### Text for analysis:
·····

When I immatriculated at Stockholm University 50 years ago, I chose chemistry as my first subject. I learnt, among other things, that science is about abstract concepts, experiments and precise observations. We spent months weighing substances, calibrating pipettes and calculating errors of measurement.
But what lingers most strongly in my memory is that chemistry was also an intensely sensuous discipline (today, maybe it’s all learnt in front of the computer screen?).
All the senses were involved. I vividly remember the beautiful colours of some of the (mostly organic) stuffs we produced and the click-click-click sounds of the Geiger counter. But most of all I remember the experience of smell.
As I remember it, all substances we used and produced smelled of something. Ammonia, hydrochloric acid, nitrous gases, bromine, hydrogen sulphide, and a whole array of carboxylic acids, ethers, aldehydes and ketones — it was a continuous bombardement with specific smells, many of them pleasant and sometimes dangerous, some foul but nonetheless often harmless, at least in small concentrations. (note 1)

·····

### Listed entries:
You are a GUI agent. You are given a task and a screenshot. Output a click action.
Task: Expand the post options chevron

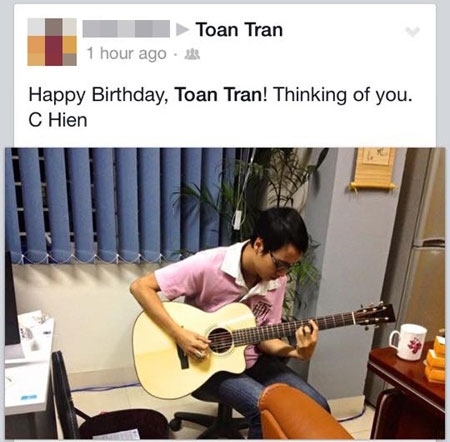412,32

·····

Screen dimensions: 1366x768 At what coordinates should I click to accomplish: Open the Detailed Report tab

·····

### Using the information:
(a) According to the chemistry passage, which subject was chosen as the first subject at Stockholm University?
(b) Copy the chemistry passage from "When I immatriculated" to "the computer screen?).".
The data come from a different source than the chemistry passage.

### Response list:
(a) Chemistry.

(b)
When I immatriculated at Stockholm University 50 years ago, I chose chemistry as my first subject. I learnt, among other things, that science is about abstract concepts, experiments and precise observations. We spent months weighing substances, calibrating pipettes and calculating errors of measurement.
But what lingers most strongly in my memory is that chemistry was also an intensely sensuous discipline (today, maybe it’s all learnt in front of the computer screen?).